Punkt widzenia zależy od punktu siedzenia Ja np. nigdy tak naprawdę nie trenowałem konkretnie według jakiegoś planu, nie szedłem na dystansowe rekordy, ani nie startowałem w zawodach (czyżbym był z obozu Leona ? 🤔), więc się wypowiem : w początkach fascynacji ćwierć -sportową jazdą na rowerze (MTB) miałem spore parcie na średnią - spore, żeby nie powiedzieć chorobliwe, bo przecież średnia nie mogła spaść poniżej pewnego poziomu, a jak spadła, to potrafiłem się porządnie wkurzyć (zabrnięcie na łące z kopcami kretów wywołało wręcz wściekłość )... Wtedy teoretycznie byłem najszybszy - jeśli chodzi o av z całej trasy, to praktycznie, a odcinkowo/segmentowo nadal mogę pojechać podobnie, albo niewiele wolniej, a czasem nawet jakiś nowy przypadkowy PR się trafi (rzadko, ale jednak , chyba że to błąd GPS'a ).

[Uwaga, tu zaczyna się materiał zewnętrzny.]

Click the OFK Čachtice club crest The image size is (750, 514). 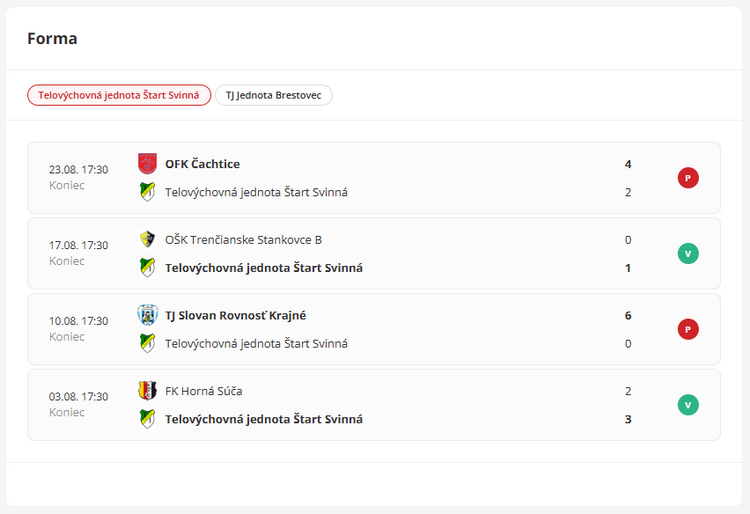(x=147, y=163)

Obecnie nie patrzę na średnią, no dobra, z ciekawości rzucę okiem, ale sama w sobie nie jest dla mnie ważna Lubię jeździć dla samej jazdy, choć chyba bardziej dla znalezienia się np. w lesie (nadal mój nr 1). Prędkość też mnie nie interesuje - kiedyś był to zwykły licznik + Strava na smartfonie (zawsze schowanym w podsiodłówce podczas jazdy), teraz GPS bez czujnika prędkości + Strava (chcę mieć pamiątkę w postaci śladu na mapie), mam też nawigację z której praktycznie nie korzystam, ale może niebawem kilka razy włączę (ułatwia czasem orientację w nieznanym, albo słabo znanym lesie, kiedy nie ma słońca, i nie chce mi się szukać mchu ).

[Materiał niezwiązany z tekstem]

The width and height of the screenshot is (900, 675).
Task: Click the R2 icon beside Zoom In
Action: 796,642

Nie oszukujmy się, przeciętni Kowalscy nie są zbyt szybcy, a nawet jeżeli próbują, to zazwyczaj i tak prędzej czy później odpadają - brakuje tzw. pary/jest pod górkę itp., bywa, że niedzielne gravele zostają (sam też się uważam za niedzielnego), i to już przy średnich z przedziału 25 -30 km/h na powiedzmy 5 km dojazdu w teren. Tak więc niektóre gravele są szybsze w teorii 😉 Co do szos, to jest to inna bajka - mocni amatorzy jeżdżą na ustawkach >40 km/h, i to średniej (np. stołeczne Rondo Babka sprzed kilku lat to okolice 43 -44 km/h na 140 km), a nawet solo zdarzają się przejazdy w okolicach 40 km/h av na 100 km i 35 km/h na 200 (kolega z forum)...

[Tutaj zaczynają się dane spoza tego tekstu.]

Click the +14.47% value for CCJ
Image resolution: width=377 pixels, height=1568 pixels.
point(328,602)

Na koniec podam swoje cyferki : kiedyś (2016 -2018) przelotowe i głównie leśne MTB "ile fabryka dała" to przedział 24 -27 km/h av na trasach 40 -90km, a z akcentami technicznymi 22 -25 av (łatwy teren) ; obecnie w różnych warunkach i z większym urozmaiceniem konfiguracji tras (chyba nieco więcej zakrętów i czasem podjazdów ) "tylko" 18 do w porywach 24/25, najczęściej chyba 20 -22 km/h av (oczywiście na nizinie), przy tym staram się kręcić w miarę żwawo - jakoś tak sam z siebie, a nie, że muszę, choć miewam tendencje do chwilowego zamulania (kadencja av 80 -85, puls mam nadzieję, że do kalibracji, bo niby okolice 155 -160 av, a jakoś tego nie czuję - ze 2 lata temu było 140 -145, a jeżdżę w podobny sposób/z podobną intensywnością) - tu dodam, że te czujniki bardziej z ciekawości niż rzeczywistej potrzeby, i nie zawsze ich używam (z kadencją nie było zaskoczenia - czułem, że nie mam z nią problemu, a jak mnie najdzie, to krótko kręcę w przedziale 90 -110, widziałem i 125 -127, ale to już dla mnie bez sensu).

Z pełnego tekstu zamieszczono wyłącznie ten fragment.